(Items listed in a dataset)

◆ ◆ ◆

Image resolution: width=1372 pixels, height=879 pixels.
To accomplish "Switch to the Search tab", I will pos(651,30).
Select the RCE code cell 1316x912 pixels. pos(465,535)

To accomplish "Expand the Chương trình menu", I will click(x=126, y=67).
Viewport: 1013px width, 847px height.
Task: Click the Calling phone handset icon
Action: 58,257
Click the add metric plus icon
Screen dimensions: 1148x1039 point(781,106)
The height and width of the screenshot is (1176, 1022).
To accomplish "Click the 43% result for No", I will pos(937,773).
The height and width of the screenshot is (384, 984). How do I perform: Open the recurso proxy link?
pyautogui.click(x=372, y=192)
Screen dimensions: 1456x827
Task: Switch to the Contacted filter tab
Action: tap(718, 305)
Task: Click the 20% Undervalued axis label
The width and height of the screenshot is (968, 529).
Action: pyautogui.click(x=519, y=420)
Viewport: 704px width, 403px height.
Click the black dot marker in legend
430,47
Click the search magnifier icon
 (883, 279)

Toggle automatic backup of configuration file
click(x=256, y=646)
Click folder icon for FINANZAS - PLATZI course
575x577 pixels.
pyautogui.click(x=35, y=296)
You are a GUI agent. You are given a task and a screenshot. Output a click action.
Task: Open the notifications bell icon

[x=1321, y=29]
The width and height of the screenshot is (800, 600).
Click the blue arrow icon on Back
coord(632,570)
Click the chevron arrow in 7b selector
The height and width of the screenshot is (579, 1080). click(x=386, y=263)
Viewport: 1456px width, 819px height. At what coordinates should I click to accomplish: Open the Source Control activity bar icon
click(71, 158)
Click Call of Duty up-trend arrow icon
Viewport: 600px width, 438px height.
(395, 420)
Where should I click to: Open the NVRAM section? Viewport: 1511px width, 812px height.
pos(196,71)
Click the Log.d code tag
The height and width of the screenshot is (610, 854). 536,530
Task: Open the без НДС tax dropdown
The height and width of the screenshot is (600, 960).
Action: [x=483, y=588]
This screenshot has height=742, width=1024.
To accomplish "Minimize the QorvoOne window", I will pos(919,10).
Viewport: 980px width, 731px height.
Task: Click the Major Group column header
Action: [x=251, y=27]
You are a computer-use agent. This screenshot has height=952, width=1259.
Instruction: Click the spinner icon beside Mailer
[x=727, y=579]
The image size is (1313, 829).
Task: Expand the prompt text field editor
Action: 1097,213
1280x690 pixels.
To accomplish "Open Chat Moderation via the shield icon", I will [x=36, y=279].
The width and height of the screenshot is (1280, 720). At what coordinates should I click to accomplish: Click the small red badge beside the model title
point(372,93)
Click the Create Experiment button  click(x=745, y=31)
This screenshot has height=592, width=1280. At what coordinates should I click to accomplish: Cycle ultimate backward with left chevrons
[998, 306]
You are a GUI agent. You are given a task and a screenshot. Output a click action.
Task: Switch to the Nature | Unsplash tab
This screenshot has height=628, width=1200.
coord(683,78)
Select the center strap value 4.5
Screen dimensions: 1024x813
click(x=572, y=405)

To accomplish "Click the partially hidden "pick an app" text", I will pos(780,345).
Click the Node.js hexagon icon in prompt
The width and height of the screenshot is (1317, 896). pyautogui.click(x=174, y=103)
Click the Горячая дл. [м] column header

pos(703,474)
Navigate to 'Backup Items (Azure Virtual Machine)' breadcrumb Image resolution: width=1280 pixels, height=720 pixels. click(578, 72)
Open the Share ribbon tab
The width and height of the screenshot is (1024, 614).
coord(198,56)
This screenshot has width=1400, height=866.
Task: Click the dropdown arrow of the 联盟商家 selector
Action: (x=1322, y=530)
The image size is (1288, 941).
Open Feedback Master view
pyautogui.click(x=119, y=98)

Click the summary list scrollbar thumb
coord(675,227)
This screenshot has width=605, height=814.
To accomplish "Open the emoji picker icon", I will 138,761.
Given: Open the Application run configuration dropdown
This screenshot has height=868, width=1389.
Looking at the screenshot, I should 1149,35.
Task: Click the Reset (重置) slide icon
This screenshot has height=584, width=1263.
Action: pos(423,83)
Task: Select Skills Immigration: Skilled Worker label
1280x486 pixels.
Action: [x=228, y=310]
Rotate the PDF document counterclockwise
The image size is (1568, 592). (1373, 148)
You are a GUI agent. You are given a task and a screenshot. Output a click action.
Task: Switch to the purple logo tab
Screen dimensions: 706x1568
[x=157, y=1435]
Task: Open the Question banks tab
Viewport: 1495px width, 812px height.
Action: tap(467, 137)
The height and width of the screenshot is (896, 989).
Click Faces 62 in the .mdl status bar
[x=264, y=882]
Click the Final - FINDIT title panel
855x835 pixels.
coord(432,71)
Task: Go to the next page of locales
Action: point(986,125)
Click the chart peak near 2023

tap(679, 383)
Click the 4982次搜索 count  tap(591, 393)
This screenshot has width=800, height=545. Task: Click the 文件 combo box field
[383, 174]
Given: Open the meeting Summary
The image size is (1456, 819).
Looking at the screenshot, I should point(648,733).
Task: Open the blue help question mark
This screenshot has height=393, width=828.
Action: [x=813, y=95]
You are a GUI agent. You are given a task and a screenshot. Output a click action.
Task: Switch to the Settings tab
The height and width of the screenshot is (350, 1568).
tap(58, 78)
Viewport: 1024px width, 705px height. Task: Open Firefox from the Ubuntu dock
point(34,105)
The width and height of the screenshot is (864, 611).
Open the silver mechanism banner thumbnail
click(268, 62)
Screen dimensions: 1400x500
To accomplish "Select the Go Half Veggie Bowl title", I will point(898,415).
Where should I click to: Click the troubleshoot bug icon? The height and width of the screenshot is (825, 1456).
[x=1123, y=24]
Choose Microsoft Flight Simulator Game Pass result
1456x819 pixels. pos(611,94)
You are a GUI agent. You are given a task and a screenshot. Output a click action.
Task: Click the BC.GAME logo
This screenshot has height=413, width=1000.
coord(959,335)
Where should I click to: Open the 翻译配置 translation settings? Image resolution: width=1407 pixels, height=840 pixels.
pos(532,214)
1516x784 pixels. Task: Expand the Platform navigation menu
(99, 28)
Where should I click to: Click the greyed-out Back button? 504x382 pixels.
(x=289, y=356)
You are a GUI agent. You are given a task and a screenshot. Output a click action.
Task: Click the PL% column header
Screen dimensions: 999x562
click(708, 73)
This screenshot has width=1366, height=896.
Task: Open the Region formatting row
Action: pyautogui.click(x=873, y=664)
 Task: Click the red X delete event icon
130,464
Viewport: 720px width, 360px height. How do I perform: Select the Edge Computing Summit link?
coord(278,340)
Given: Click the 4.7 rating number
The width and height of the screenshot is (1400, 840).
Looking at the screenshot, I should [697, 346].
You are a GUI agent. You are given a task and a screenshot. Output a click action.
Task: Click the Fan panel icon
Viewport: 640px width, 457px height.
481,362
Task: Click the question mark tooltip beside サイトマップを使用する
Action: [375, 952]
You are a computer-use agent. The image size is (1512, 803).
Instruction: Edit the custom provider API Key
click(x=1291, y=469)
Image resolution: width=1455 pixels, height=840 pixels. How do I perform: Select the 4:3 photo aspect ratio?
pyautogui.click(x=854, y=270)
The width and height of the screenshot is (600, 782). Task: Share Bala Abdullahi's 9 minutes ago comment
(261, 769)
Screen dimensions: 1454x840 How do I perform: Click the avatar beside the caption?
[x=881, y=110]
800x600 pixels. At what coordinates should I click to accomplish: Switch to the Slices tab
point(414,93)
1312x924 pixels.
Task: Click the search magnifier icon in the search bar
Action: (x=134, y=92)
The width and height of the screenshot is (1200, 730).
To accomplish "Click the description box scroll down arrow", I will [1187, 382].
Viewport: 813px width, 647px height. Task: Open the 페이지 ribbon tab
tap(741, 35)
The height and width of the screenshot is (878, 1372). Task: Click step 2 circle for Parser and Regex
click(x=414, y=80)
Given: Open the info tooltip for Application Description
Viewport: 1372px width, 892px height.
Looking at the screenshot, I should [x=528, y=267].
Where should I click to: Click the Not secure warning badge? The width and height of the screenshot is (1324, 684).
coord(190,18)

◆ ◆ ◆

Rewrite the records as a numbered list, from the first line through the line containing "Action: tap(718, 305)", inclusive, and leave out any blank lines.

1. Image resolution: width=1372 pixels, height=879 pixels.
2. To accomplish "Switch to the Search tab", I will pos(651,30).
3. Select the RCE code cell 1316x912 pixels. pos(465,535)
4. To accomplish "Expand the Chương trình menu", I will click(x=126, y=67).
5. Viewport: 1013px width, 847px height.
6. Task: Click the Calling phone handset icon
7. Action: 58,257
8. Click the add metric plus icon
9. Screen dimensions: 1148x1039 point(781,106)
10. The height and width of the screenshot is (1176, 1022).
11. To accomplish "Click the 43% result for No", I will pos(937,773).
12. The height and width of the screenshot is (384, 984). How do I perform: Open the recurso proxy link?
13. pyautogui.click(x=372, y=192)
14. Screen dimensions: 1456x827
15. Task: Switch to the Contacted filter tab
16. Action: tap(718, 305)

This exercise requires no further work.